01.57 Anindhyta P Pradipta 1 Comments

Siang itu begitu terik, saya melintasi kota yang kecil ini. Kota saya yang kecil telah ramai dengan kendaraan para "boro" atau perantau yang kembali ke kota saya. Biasanya, mereka kembali ke Wonogiri ketika lebaran atau natal, karena jangka waktu liburan yang relatif agak lama dari biasanya sehingga memungkinkan  untuk kembali.

Siang ini, saya tergerak untuk mengunjungi salah satu Panti Jompo yang ada di Kabupaten Wonogiri. Panti ini bernama Sasana Tresna Wreda Yayasan Dharma Bakti Wonogiri. Lokasinya terletak di Jalan Salak 1 No.28 Wonogiri.
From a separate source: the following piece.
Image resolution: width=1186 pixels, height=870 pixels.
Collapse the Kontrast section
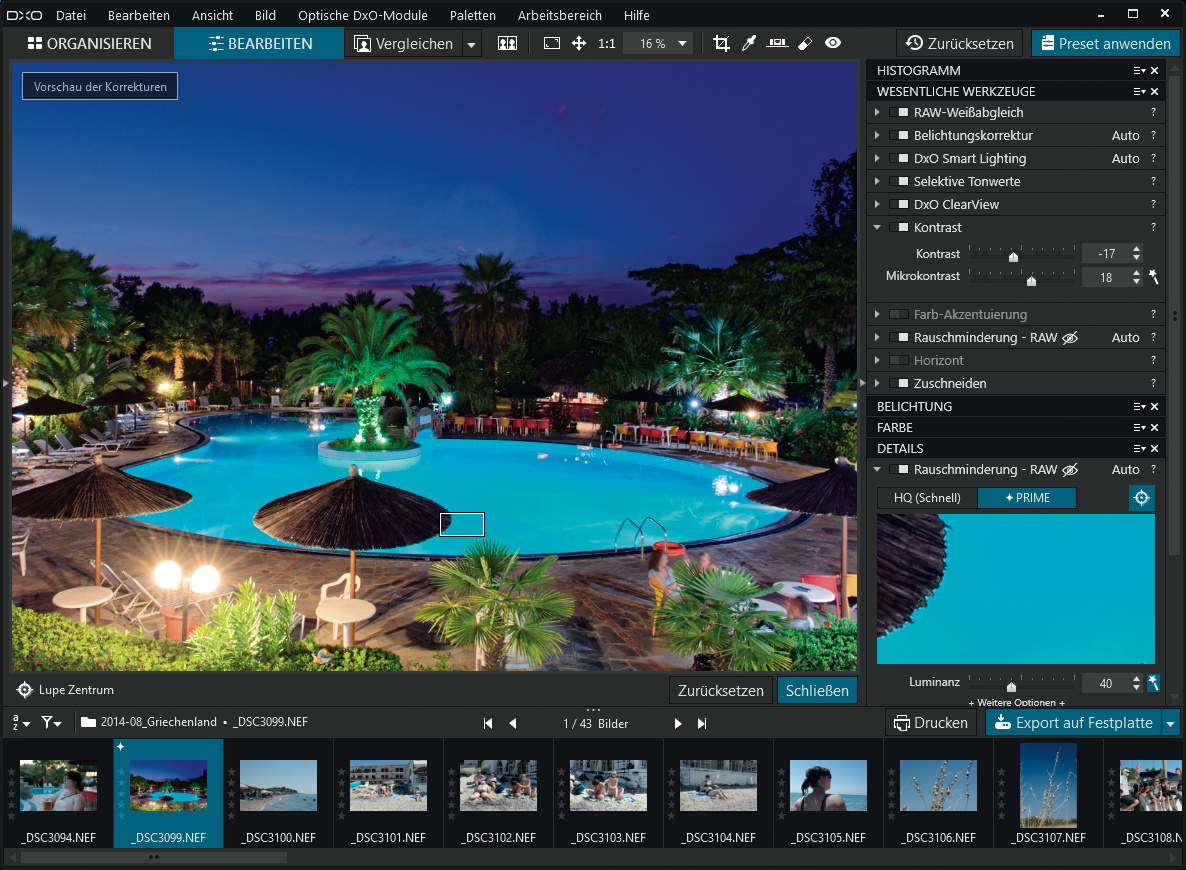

Tidak terlalu susah untuk menemukannya, ketika sudah menemukan bangunan SDN 1 Wonogiri maka kita akan belok kiri menuju ke arah utara, perempatan kedua dari SDN 1 Wonogiri kita berbelok kanan ke arah utara, maka di ujung jalan kita akan mendapati panti jompo ini.


 Sasana Tresna Wreda Yayasan Dharma Bakti Wonogiri

 Begitulah penampakan bangunan Sasana Tresna Wreda Yayasan Dharma Bakti Wonogiri. Tampak dari luar, bangunan ini terawat dengan baik dan bersih. Langkah saya sempat ragu, bagaimana penerimaan para pengurus terhadap saya nantinya, apa yang harus saya lakukan selama disana, bagaimana keadaan di dalam sana? Namun, saya tidak membiarkan pikiran-pikiran saya tersebut menghentikan niat saya. Lalu, saya mengetuk pintu panti tersebut. Seorang ibu paruh baya menyapa saya, "iya mbak, ada yang bisa saya bantu?" katanya ramah. Awal mulanya ibu tersebut mengira saya adalah seorang mahasiswa yang ingin melakukan observasi. Sayapun menjelaskan maksud kedatangan saya bahwa saya hanya ingin sekedar berkunjung kesana.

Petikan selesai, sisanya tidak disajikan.